──────── EXERCISE DATA
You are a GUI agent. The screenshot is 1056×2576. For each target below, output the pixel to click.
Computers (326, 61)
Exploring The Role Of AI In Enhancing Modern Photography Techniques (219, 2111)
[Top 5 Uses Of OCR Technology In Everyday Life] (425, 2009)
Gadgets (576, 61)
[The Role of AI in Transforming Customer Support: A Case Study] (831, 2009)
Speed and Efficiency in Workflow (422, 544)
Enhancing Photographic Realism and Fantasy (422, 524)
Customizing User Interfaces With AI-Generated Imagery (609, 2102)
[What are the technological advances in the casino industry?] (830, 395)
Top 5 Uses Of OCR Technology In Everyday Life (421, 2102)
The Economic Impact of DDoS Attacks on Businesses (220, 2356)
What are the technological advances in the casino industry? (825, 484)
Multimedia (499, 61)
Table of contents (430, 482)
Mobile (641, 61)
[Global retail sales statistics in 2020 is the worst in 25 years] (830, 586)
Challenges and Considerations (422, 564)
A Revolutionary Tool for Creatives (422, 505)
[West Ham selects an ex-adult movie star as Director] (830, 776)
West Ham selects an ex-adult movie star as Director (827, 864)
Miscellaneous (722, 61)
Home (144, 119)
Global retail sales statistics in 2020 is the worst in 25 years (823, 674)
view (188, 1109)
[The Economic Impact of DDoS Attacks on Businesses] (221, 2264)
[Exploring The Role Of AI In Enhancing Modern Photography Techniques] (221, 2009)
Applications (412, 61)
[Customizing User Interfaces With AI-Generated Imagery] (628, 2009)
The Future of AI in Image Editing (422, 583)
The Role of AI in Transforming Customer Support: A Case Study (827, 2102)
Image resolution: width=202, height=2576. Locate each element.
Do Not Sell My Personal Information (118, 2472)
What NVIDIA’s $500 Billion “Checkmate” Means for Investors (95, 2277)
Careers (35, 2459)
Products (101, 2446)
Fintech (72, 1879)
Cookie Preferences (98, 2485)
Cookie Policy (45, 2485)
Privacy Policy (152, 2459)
────────────────
• **GOAL OF THE EXERCISE**: Go through the entries above and copy each line with "What" in it.

• **WRITTEN ANSWER**:
[What are the technological advances in the casino industry?] (830, 395)
What are the technological advances in the casino industry? (825, 484)
What NVIDIA’s $500 Billion “Checkmate” Means for Investors (95, 2277)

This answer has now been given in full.